O despejo liminar por falta de pagamento
Por Filipe Kuss e Pedro Camargo
Como em qualquer outra relação econômica, as partes de um contrato de locação de imóvel possuem interesses particulares a serem defendidos a partir das cláusulas por elas pactuadas.
Nesse sentido, por mais que a legislação excêntrica[1] aplicável às relações locatícias abra largas margens para a livre negociação entre as partes, essa mesma lei também dispõe regras expressas, cuja inobservância pode ensejar, inclusive, a nulidade de cláusulas pactuadas.
Sob a ótica do proprietário locador, a qual se aborda nesse artigo, vale dizer, apesar das garantias disponíveis, o risco do negócio é acentuado, ainda mais em um cenário de crise econômica na qual se tem cerca de 12 milhões de desempregados e mais de 60 milhões de pessoas inadimplentes com nome inserido no cadastro de proteção ao crédito, conforme números levantados pelo Serasa Experian em Junho de 2018[2].

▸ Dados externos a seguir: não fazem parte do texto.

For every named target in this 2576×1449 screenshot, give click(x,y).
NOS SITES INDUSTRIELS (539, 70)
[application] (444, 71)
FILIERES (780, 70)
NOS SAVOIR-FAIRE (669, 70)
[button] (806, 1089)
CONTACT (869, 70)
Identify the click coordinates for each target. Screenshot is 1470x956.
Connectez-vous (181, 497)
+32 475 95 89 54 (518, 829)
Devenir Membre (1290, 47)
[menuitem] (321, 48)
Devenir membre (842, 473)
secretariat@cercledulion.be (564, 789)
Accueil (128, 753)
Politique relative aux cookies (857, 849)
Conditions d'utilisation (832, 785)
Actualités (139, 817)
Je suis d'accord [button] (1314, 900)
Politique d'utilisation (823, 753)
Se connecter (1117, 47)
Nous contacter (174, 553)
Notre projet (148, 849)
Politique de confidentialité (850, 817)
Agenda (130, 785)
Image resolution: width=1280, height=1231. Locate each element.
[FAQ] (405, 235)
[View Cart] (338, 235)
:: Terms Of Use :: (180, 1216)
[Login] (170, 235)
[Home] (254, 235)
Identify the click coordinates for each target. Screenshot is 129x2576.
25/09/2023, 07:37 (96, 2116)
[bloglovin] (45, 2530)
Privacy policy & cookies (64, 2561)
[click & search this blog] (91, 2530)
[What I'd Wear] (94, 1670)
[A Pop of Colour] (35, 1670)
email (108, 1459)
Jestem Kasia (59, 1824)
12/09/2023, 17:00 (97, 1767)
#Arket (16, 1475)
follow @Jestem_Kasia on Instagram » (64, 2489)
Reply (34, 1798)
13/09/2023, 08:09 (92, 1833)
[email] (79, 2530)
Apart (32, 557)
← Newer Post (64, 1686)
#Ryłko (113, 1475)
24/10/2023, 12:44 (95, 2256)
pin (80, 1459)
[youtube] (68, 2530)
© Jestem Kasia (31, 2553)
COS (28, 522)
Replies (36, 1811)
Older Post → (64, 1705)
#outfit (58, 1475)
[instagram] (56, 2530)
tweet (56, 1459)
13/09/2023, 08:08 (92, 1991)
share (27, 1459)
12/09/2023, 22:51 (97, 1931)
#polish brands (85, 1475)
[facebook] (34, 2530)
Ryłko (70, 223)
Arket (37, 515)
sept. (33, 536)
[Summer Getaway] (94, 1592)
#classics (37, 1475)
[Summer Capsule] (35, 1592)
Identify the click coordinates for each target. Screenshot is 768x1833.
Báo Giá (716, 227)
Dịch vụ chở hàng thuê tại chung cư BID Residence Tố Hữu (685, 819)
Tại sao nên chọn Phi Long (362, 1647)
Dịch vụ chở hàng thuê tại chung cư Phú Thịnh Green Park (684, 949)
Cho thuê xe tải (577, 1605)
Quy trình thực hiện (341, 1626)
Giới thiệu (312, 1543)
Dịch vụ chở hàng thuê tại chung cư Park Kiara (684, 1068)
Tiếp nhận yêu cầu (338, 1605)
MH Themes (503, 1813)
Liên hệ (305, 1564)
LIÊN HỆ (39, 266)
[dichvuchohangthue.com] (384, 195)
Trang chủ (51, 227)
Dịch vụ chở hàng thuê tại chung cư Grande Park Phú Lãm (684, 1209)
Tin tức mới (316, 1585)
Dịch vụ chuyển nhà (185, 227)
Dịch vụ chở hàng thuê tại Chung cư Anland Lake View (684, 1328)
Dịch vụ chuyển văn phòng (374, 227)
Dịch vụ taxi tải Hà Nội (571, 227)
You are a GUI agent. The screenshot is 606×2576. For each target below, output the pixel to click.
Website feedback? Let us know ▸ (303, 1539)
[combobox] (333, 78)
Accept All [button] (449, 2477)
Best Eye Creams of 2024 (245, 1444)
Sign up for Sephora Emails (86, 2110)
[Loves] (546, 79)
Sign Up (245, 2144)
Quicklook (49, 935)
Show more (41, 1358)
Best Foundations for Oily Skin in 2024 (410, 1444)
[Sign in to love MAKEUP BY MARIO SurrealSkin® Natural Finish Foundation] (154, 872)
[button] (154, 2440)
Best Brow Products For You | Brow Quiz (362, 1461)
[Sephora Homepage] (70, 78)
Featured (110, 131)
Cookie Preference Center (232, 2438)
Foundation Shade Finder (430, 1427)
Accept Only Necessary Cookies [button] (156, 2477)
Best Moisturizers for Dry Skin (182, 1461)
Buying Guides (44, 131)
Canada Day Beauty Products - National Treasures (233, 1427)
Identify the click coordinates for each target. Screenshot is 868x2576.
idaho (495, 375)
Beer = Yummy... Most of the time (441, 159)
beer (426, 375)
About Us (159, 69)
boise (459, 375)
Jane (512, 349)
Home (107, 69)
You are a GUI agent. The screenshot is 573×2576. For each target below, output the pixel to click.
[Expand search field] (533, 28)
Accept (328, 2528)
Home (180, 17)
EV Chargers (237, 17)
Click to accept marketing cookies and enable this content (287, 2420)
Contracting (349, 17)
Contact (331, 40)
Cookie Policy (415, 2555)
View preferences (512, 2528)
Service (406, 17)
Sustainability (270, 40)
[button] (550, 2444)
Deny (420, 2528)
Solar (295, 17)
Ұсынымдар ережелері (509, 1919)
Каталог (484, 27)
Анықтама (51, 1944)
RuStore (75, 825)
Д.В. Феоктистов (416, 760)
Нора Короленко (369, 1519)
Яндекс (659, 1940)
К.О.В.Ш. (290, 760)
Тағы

Portanto, a correta estruturação do instrumento a ser assinado possui suma importância para que eventual resolução se dê da maneira mais satisfatória e célere possível ao locador, no caso de violação das cláusulas contratuais, tanto para viabilizar a retomada da posse do imóvel quanto para receber eventuais locativos inadimplidos.
A Lei nº. 8.245/1991 – Lei de Locações – configura de maneira expressa, como causa bastante para a rescisão do contrato, a falta de pagamento por parte do inquilino, vide seu art. 9º, III.
A falta de pagamento, por sua vez, apenas se caracteriza a partir do momento em que o locatário deixa de realizar o pagamento do aluguel e encargos locativos de maneira pontual, seja no prazo acordado ou, caso não se faça menção a ele, até o sexto dia útil do mês seguinte ao vencido (art. 23, I da mesma Lei).
Assim, configurada a inadimplência do locatário, fica caracterizada a violação contratual e, portanto, autorizada a ação de despejo.
Diante da conjuntura proporcionada pela Lei nº 12.112/2009, que incluiu no art. 59, §1° da Lei nº. 8.245/1991 o inciso IX[3], o locador pode estipular, ainda na fase negocial do instrumento locatício, cláusulas que garantam o sucesso de eventual pedido liminar de despejo, o que, por certo, é o mais interessante a ele, podendo postergar a cobrança dos aluguéis para ação distinta exclusiva para tanto.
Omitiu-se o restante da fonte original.